Can you repeat the records from the line with "Image resolution: width=1498" to the line with "Action: pos(71,26)", requests included, and shift every coordinate in the answers by adding 37? Leave the pictures out.

# SUPPLIED DATA start

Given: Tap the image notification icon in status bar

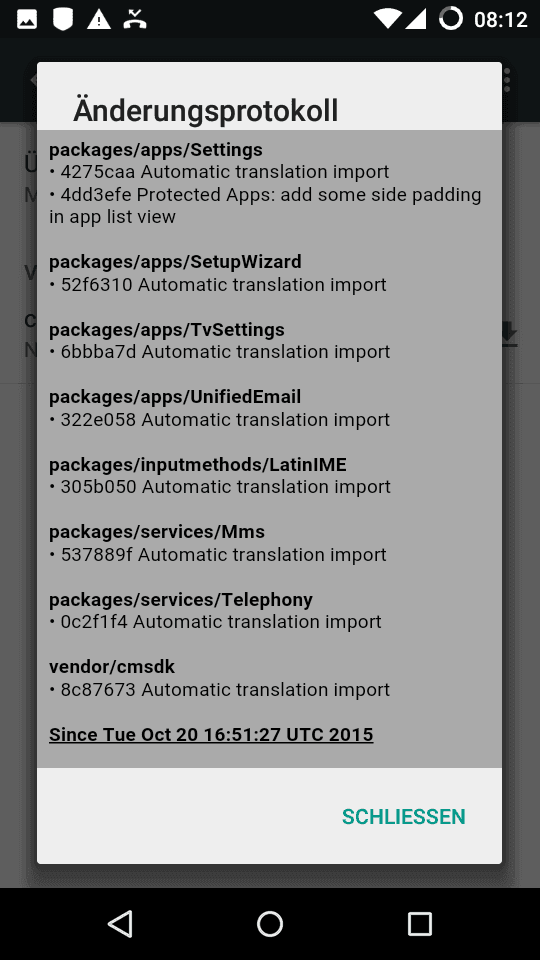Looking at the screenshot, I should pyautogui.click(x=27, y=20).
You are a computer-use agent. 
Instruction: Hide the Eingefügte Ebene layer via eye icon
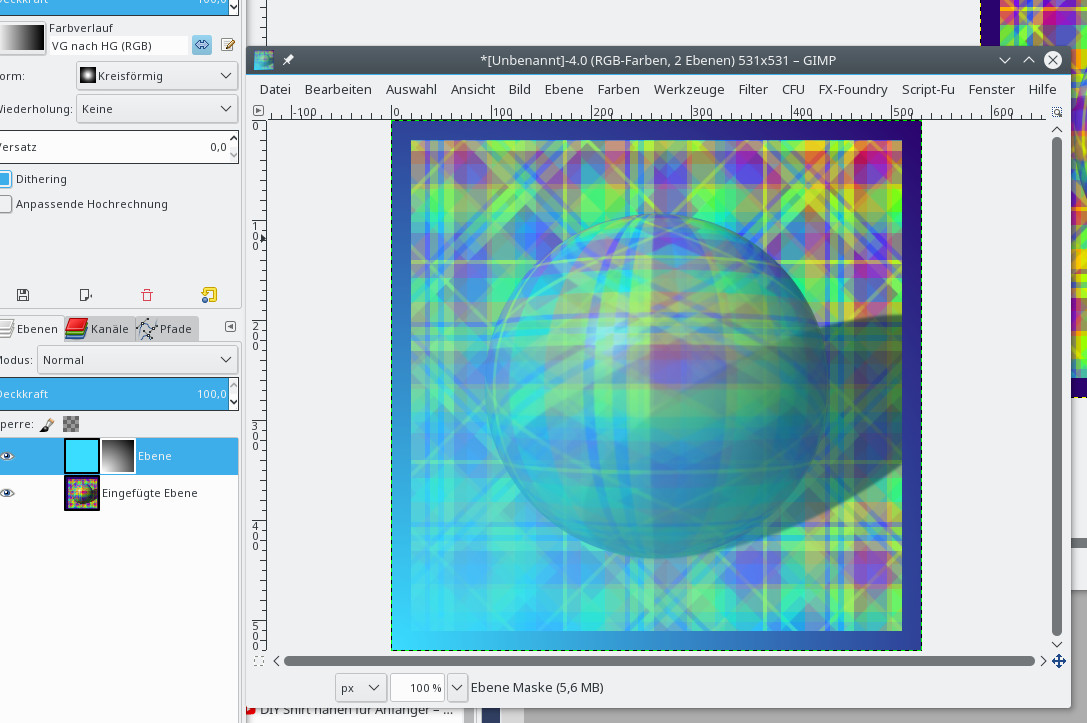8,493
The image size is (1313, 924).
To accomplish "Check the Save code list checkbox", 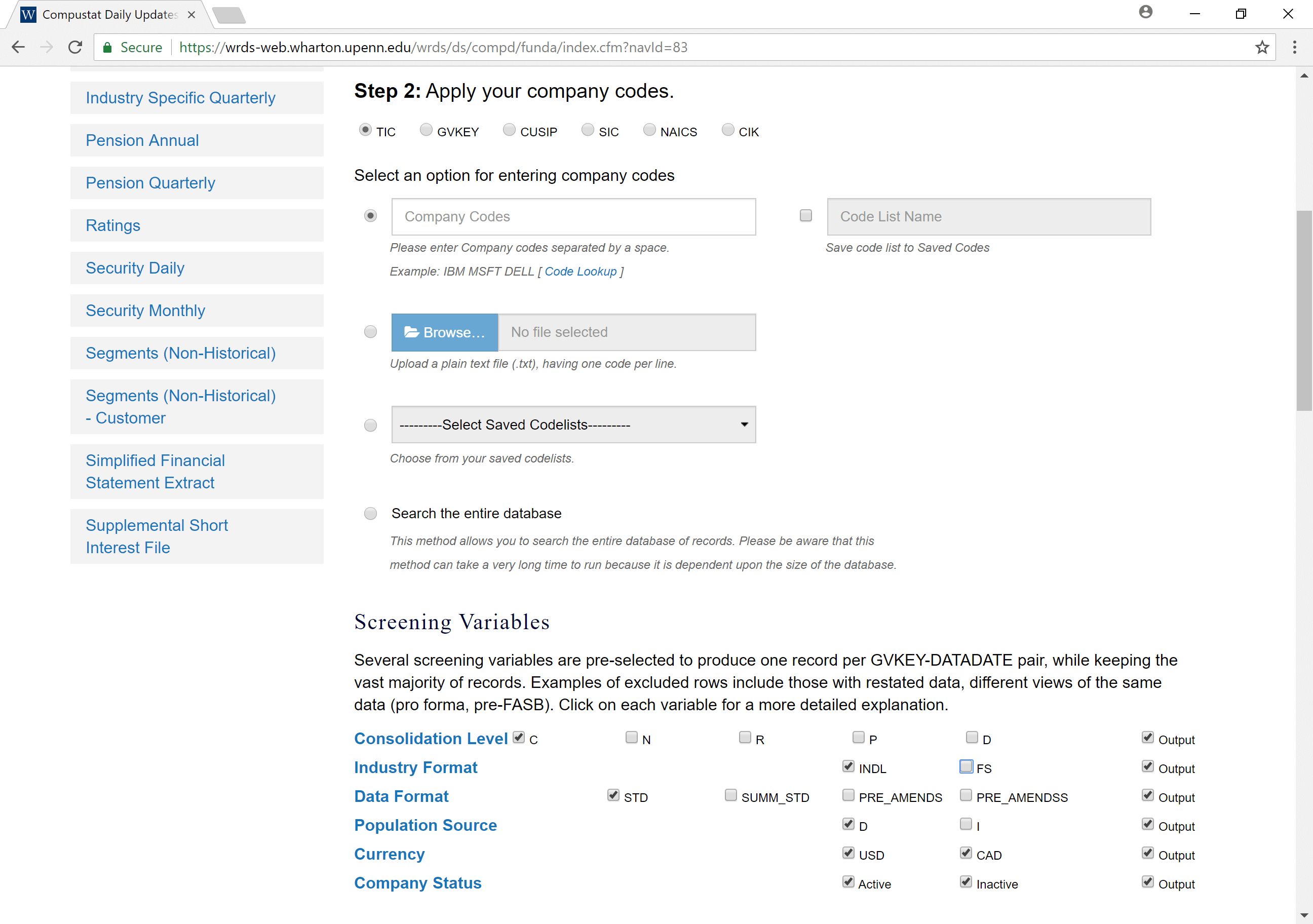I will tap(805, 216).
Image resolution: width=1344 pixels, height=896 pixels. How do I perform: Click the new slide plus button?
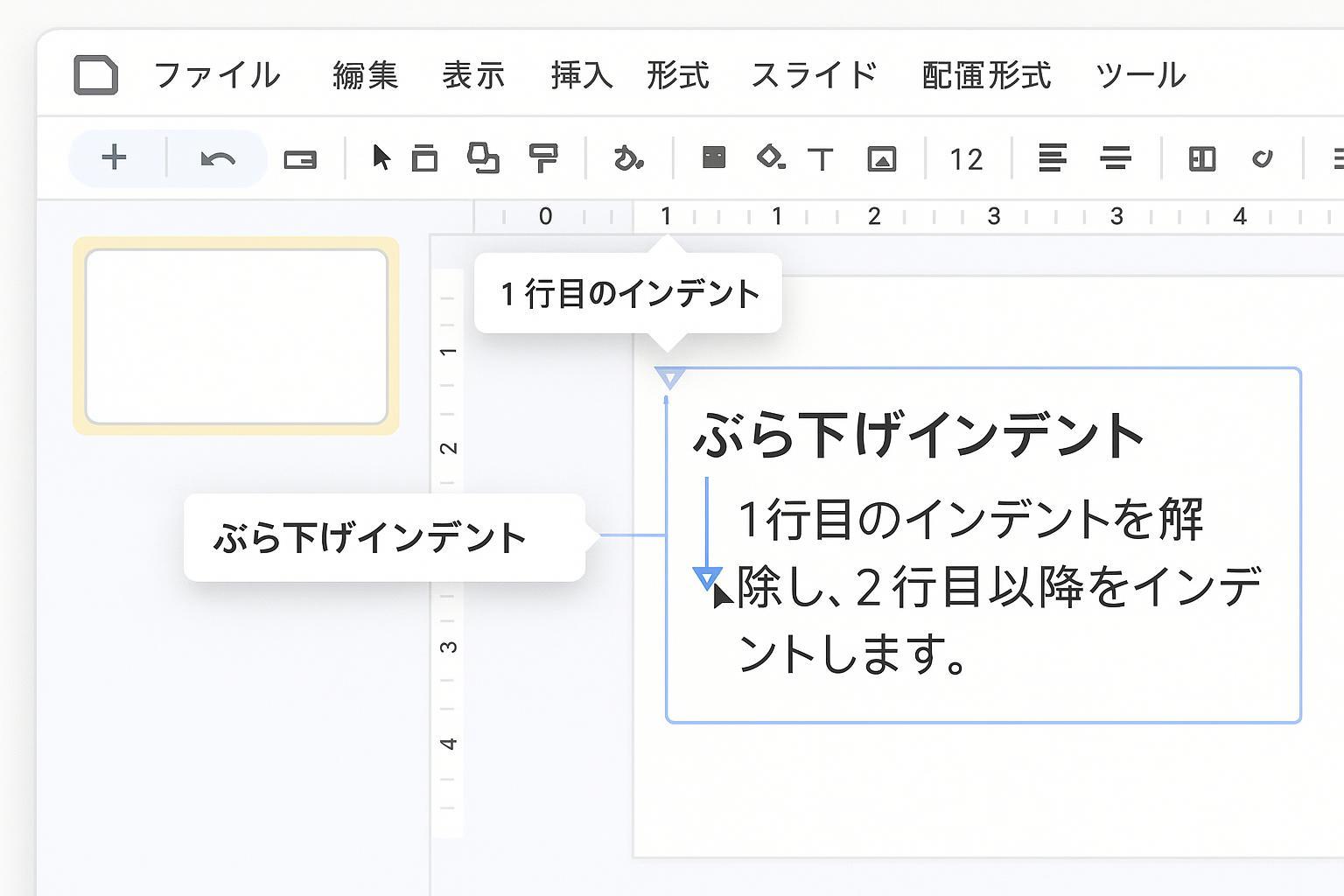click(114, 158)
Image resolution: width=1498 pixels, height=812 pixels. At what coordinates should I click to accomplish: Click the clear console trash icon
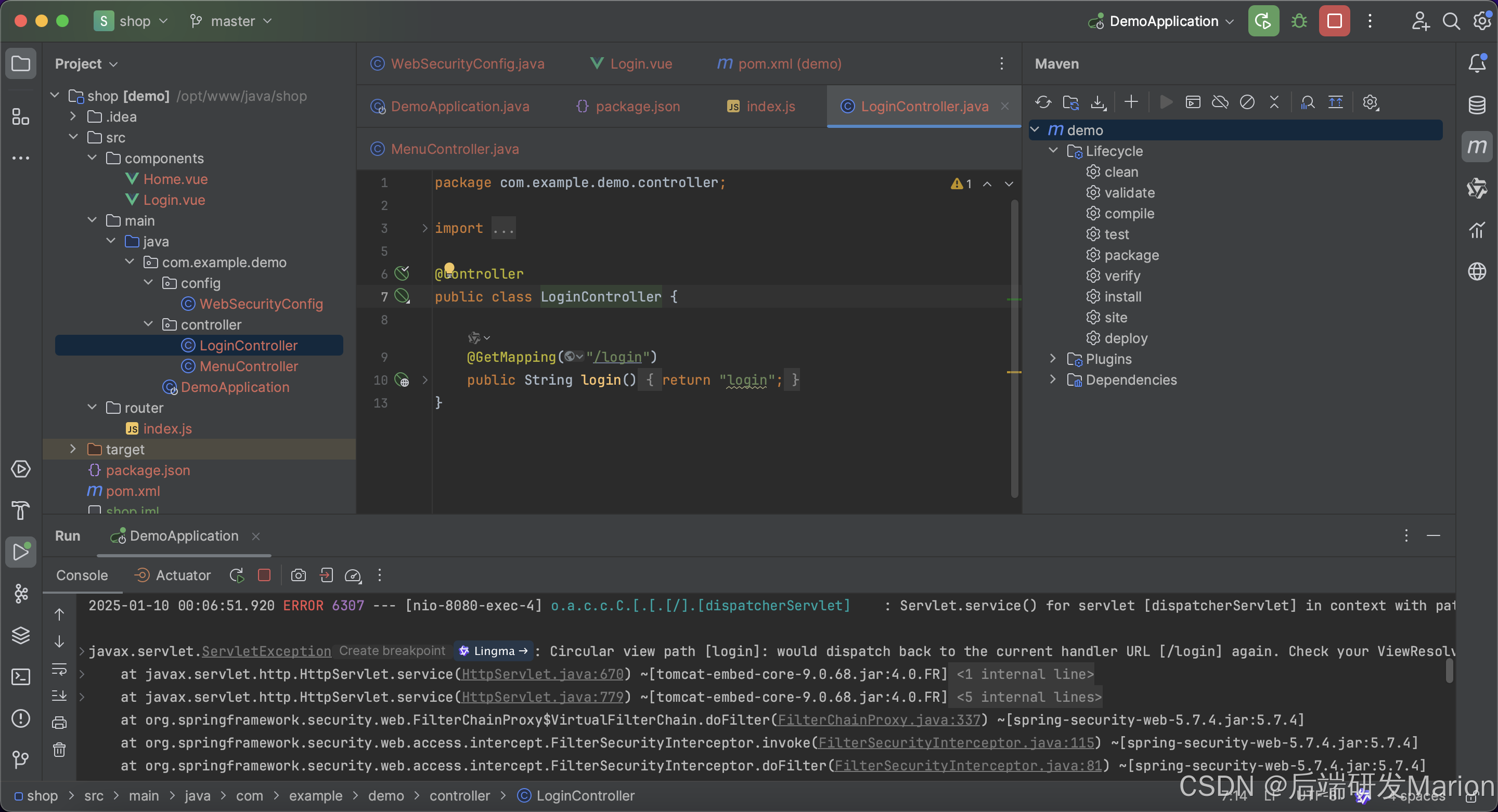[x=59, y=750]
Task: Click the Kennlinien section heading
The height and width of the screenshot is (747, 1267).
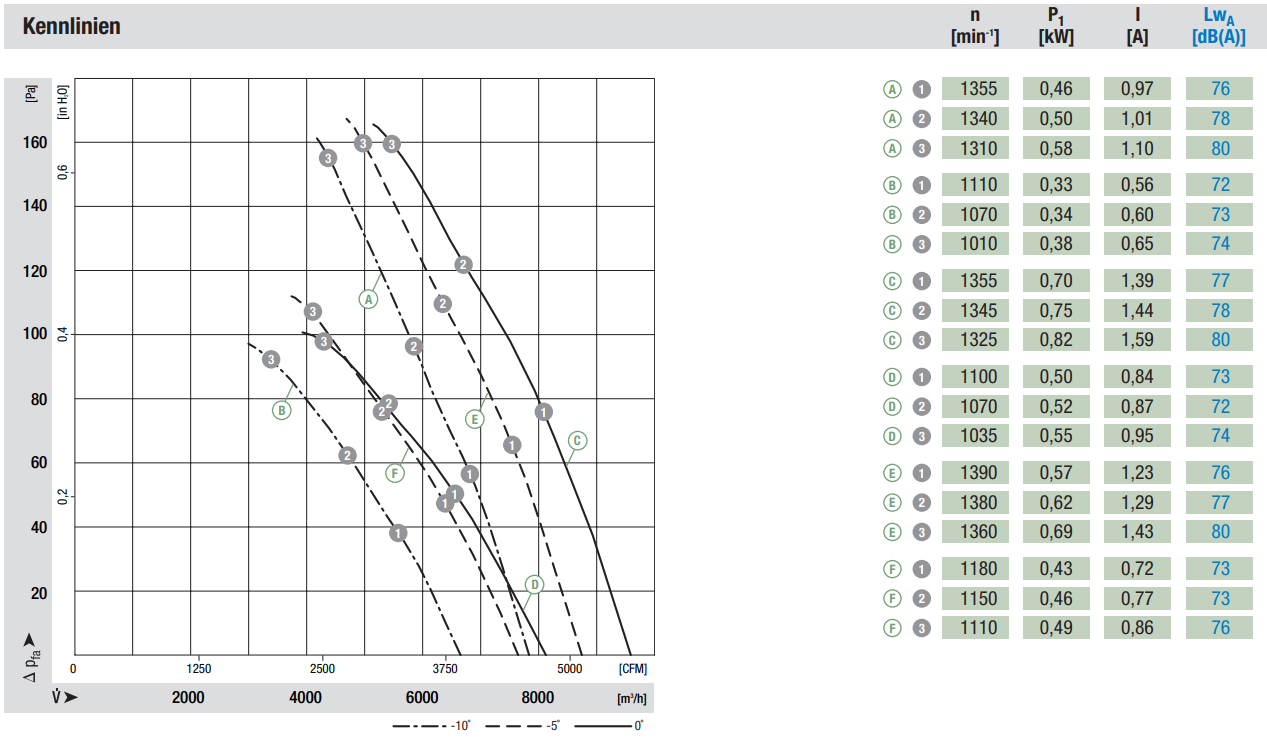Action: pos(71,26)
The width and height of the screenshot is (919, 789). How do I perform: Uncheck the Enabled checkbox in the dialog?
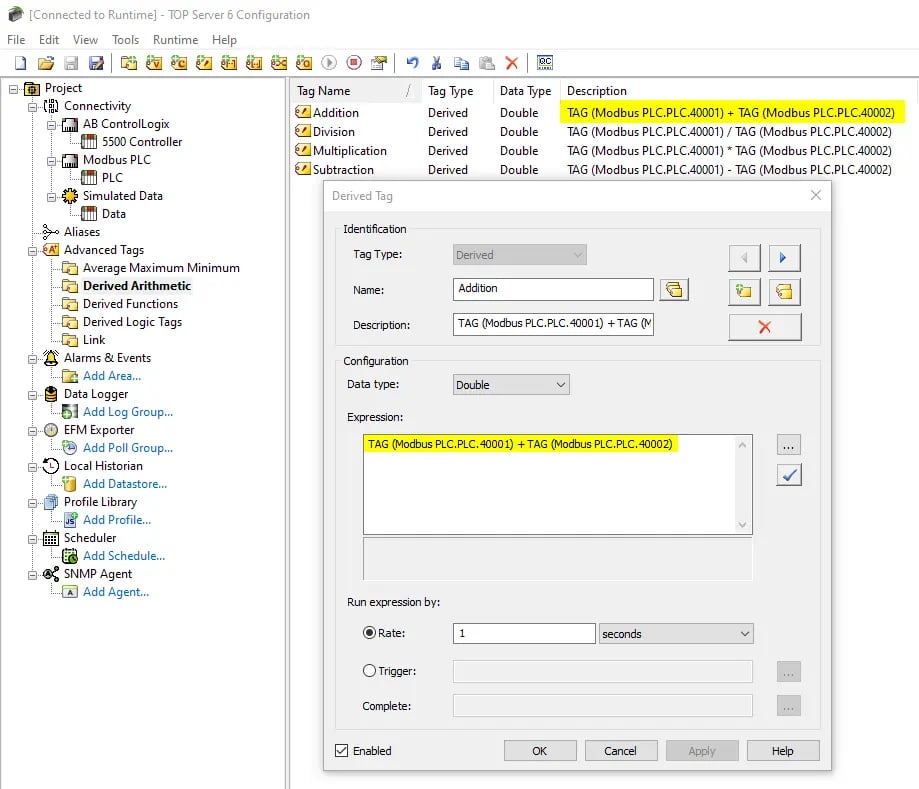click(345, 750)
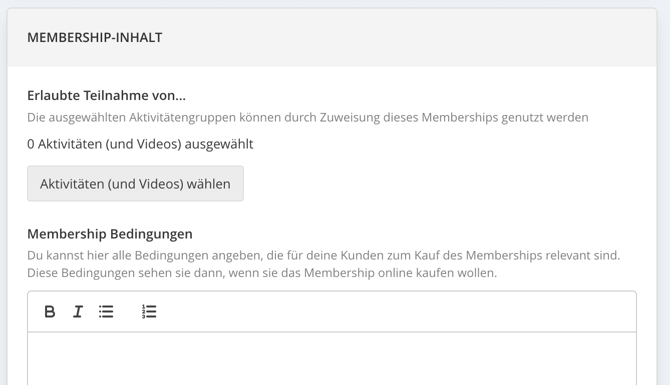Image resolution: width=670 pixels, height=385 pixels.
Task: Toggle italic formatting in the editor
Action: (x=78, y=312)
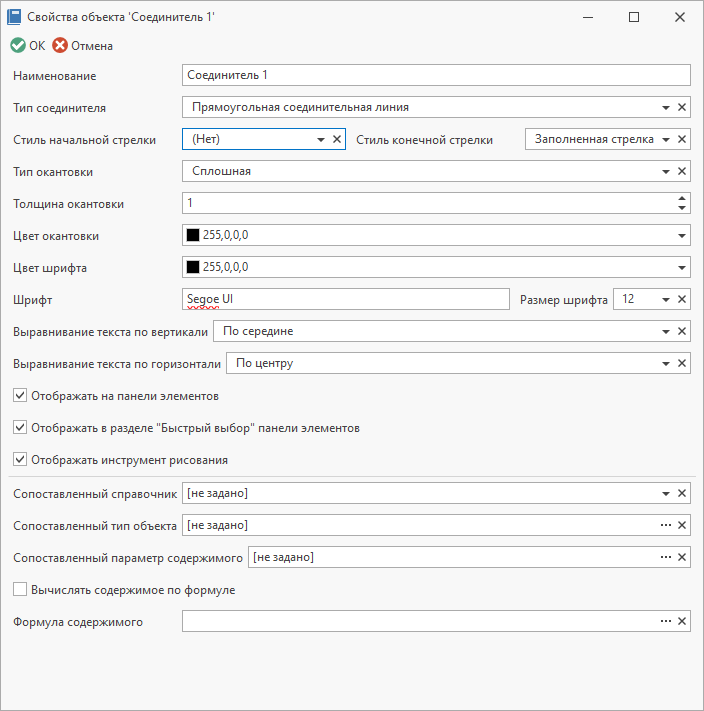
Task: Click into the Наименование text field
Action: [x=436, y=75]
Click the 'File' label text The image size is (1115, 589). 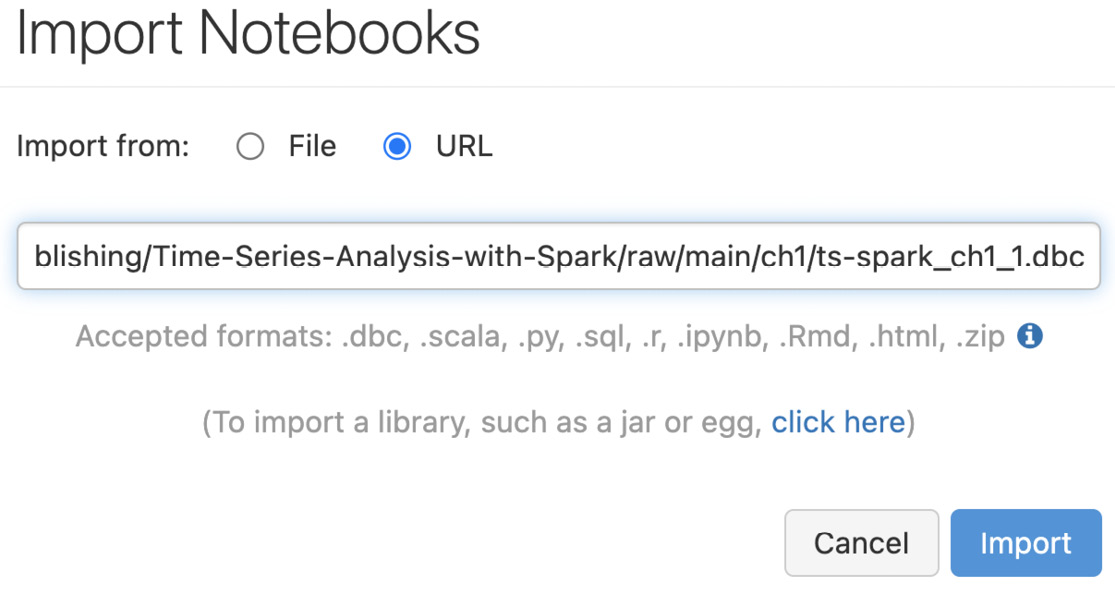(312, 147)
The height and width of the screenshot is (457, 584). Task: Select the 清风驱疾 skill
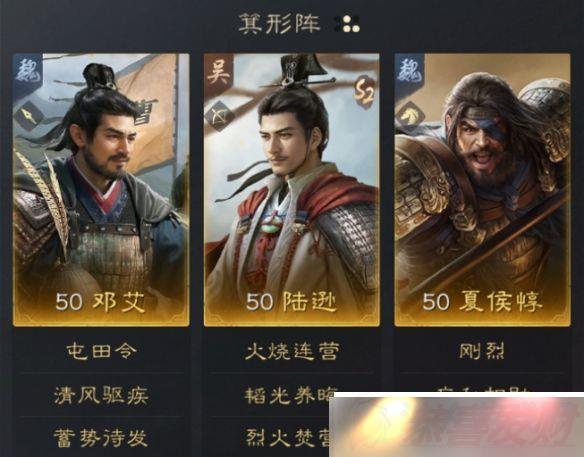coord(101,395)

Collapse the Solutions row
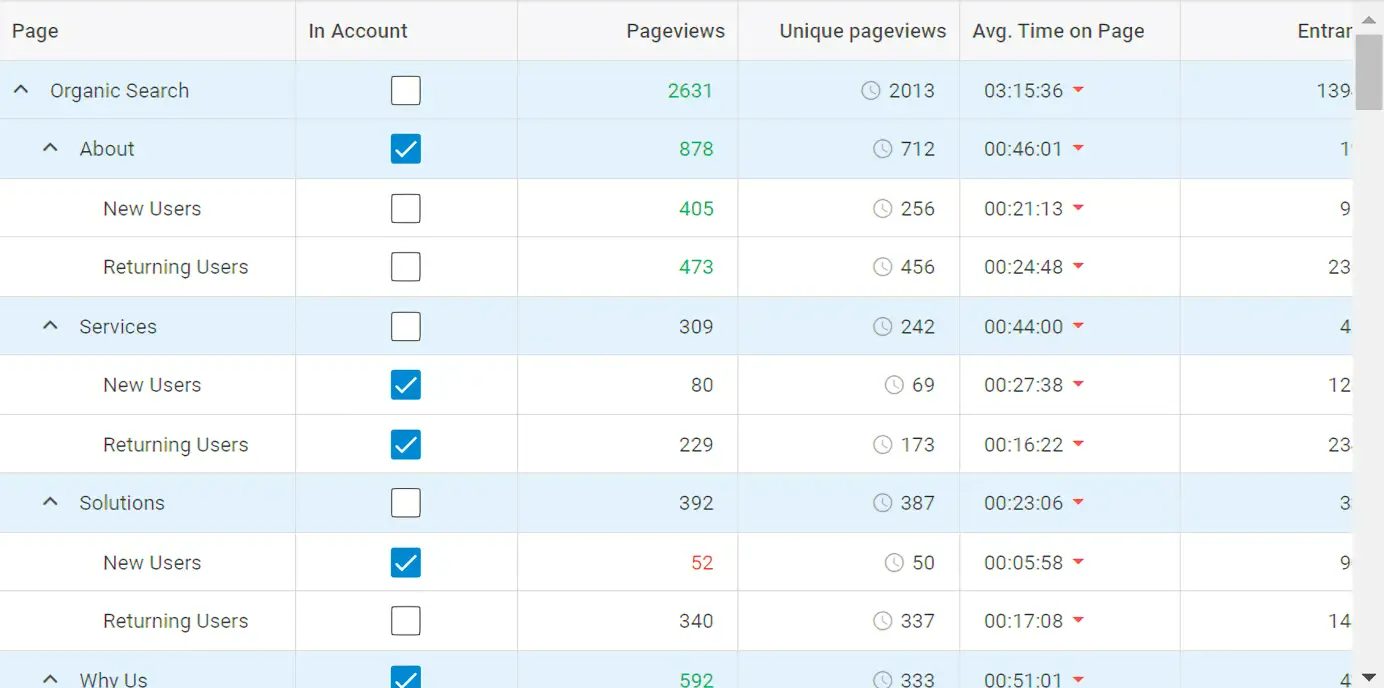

# SUPPLIED DATA end

_REPLY TO THE EXERCISE:_
Image resolution: width=1498 pixels, height=812 pixels. At what coordinates should I click to accomplish: Click the clear console trash icon
[x=96, y=787]
Task: Click the Kennlinien section heading
The height and width of the screenshot is (747, 1267).
Action: pos(108,63)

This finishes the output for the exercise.